[Opening TEXT FOR ANALYSIS section]

I believed for so many years that the love I shared with Lindsey would survive anything and everything within the world of Fleetwood Mac. But now I knew that that only happened in fairy tales. And while Fleetwood Mac had indeed created its own fantasy existence, it was no longer one in which I wished to live. I made a choice. I didn't want to live in a kingdom where the inhabitants were unhappy and lonely. That world had numbed us all to the fact that beneath the fame and despite the wealth, we would never be happy unless somehow our own value as people could be based on more than record sales and the designer clothes we wore.

Almost a year from the time of my phone call to Lindsey telling him that I wouldn't be coming home, he arrived unannounced at my door. There was a white Porsche sitting in the driveway and he told me he'd rented it just for this “special” day. There was something he wanted to ask me, he said, and gestured for me to get into the car. Without saying anything,
I climbed inside. I knew that Lindsey was now living with another woman, and I, in turn, had been dating an art director.

So I was stunned when he took my hand and once again asked me to marry him. He told me that he loved me and that he wanted to produce an album where I would be the artist and he my producer. That way, he said, I'd have my own money and everything in our world would be perfect. I closed my eyes for a second and remembered the last time he'd proposed to me so many years before. I remembered my joy and excitement—and I remembered how as the years passed and the fights between us shattered me time and time again, I kept putting off our wedding until finally neither of us spoke of it. I sat silent as I listened to his new plans, and when he was done speaking I gave him my answer: no.

“It's too late, Lindsey. I have a new life now and I'm happy.” Seeing the hurt look on his face, I gently continued, “I'm not a singer. I'm a costume designer and I'm really good at my job. Lindsey, I'll always love and care for you, but I can't go back to living in a world where nothing matters but music. It was so bad at the end—you weren't happy and neither was I—and I can't go back to that, baby. I'm sorry, Lindsey.”

I kissed him one last time before I climbed out of the car and walked through the fading daylight to the shadowy entrance of my home. As I opened the door and stepped inside, I knew I was walking away from Fleetwood Mac and Lindsey forever. And I knew that I'd made the right decision.

[Closing TEXT FOR ANALYSIS section]

BRIEF A:
In the memoir excerpt about Lindsey's second proposal, what kind of car did Lindsey arrive in?
BRIEF B:
Pick up the memoir excerpt about Lindsey's second proposal after its last sentence and keep the account going.

[Opening SOURCE INFORMATION section]

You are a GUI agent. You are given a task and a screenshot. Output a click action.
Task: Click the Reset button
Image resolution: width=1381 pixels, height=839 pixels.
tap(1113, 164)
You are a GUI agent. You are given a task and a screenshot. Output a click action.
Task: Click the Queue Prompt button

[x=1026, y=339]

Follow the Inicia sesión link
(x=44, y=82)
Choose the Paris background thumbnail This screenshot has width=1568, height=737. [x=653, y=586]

[Closing SOURCE INFORMATION section]
[Opening SOURCE INFORMATION section]

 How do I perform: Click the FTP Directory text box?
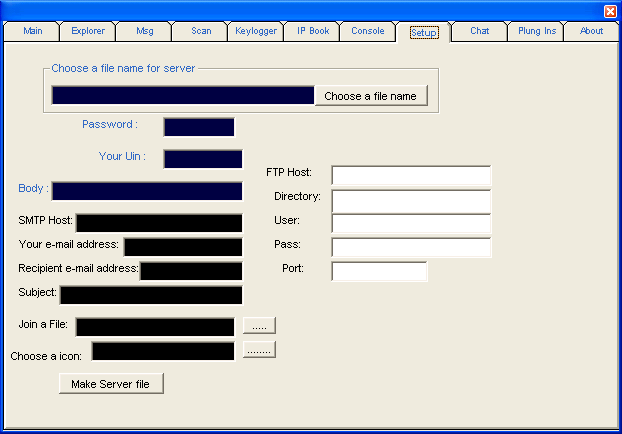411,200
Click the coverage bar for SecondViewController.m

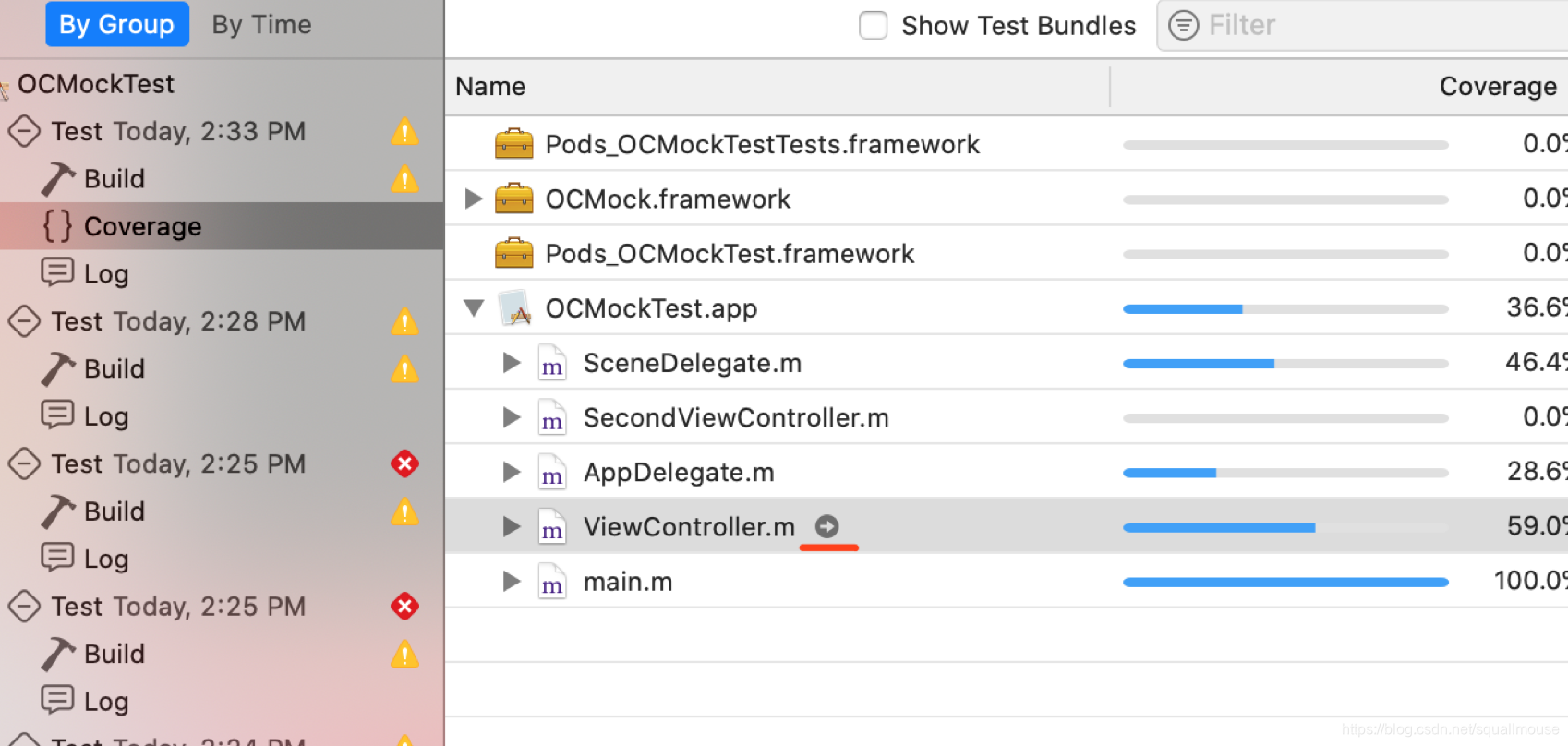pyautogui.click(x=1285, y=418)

[Closing SOURCE INFORMATION section]
[Opening SOURCE INFORMATION section]

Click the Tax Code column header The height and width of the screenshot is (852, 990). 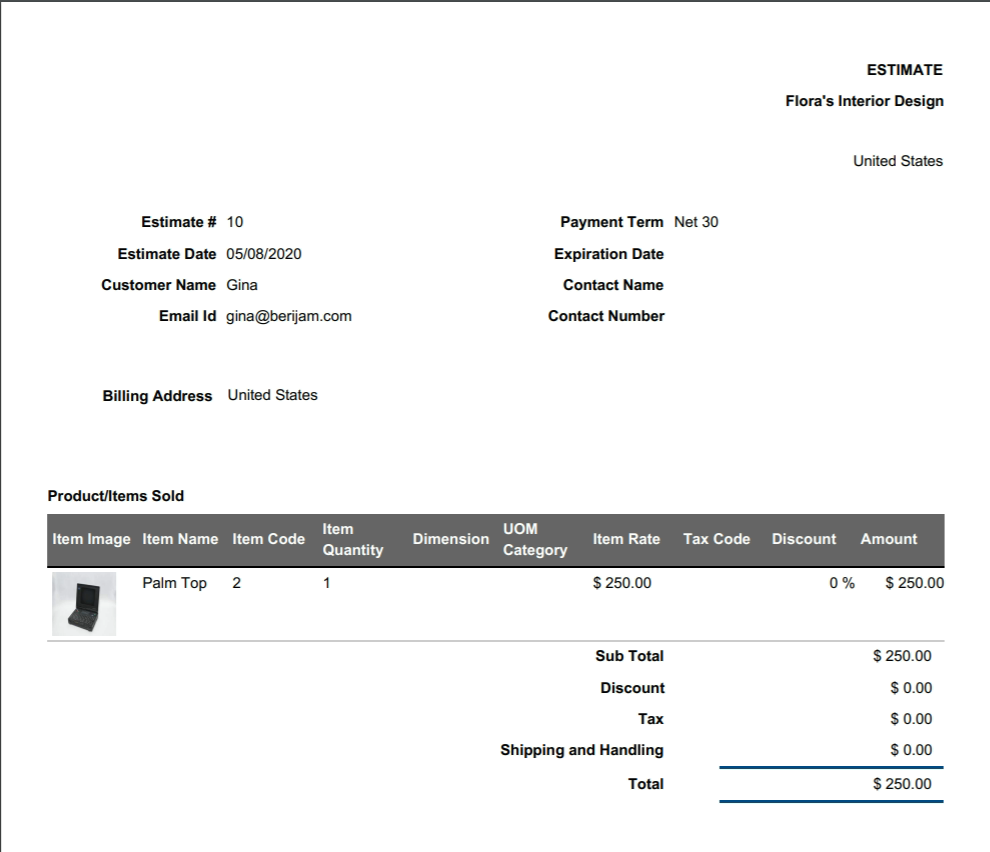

[Closing SOURCE INFORMATION section]

ANSWER A:
A white Porsche he had rented for the day.

ANSWER B:
Nine years before, a young girl had fallen in love with a man who turned out to be a prince in the kingdom of Fleetwood Mac. Overnight her life had been transformed. She'd lived in Lear jets, five-star hotels, and mansions. She had material wealth beyond her wildest dreams. But unlike the fairy tales of her childhood, it was a world where love could not triumph over darkness. And in the end that girl felt lost, lonely, and afraid. In real life, sometimes the girl doesn't marry the prince. Sometimes she walks away from the castle and off into the sunset alone … finding true happiness in the real world beyond.

EPILOGUE

Three years later, in 1987, I was sitting on an airplane reading a copy of
Rolling Stone
when I came across a review of
Tango in the Night
, Lindsey's fifth album with Fleetwood Mac. In it they spoke at length about Lindsey's songs “Caroline” and “Tango in the Night.” The reviewer wrote that these two songs were about a past love and were brilliant, angry, and poignant. I knew, of course, that both songs were written about and to me. But it would take me months to find the courage to listen to them. And when I did I was struck by the anger and longing in Lindsey's song “Caroline”, as well as the love expressed for me in “Tango in the Night”, from a man who had once been the center of my universe. And I cried. For the love I'd shared with Lindsey came back to me with the force and fury of a hurricane. I knew then that Lindsey's voice would always speak to me through his songs.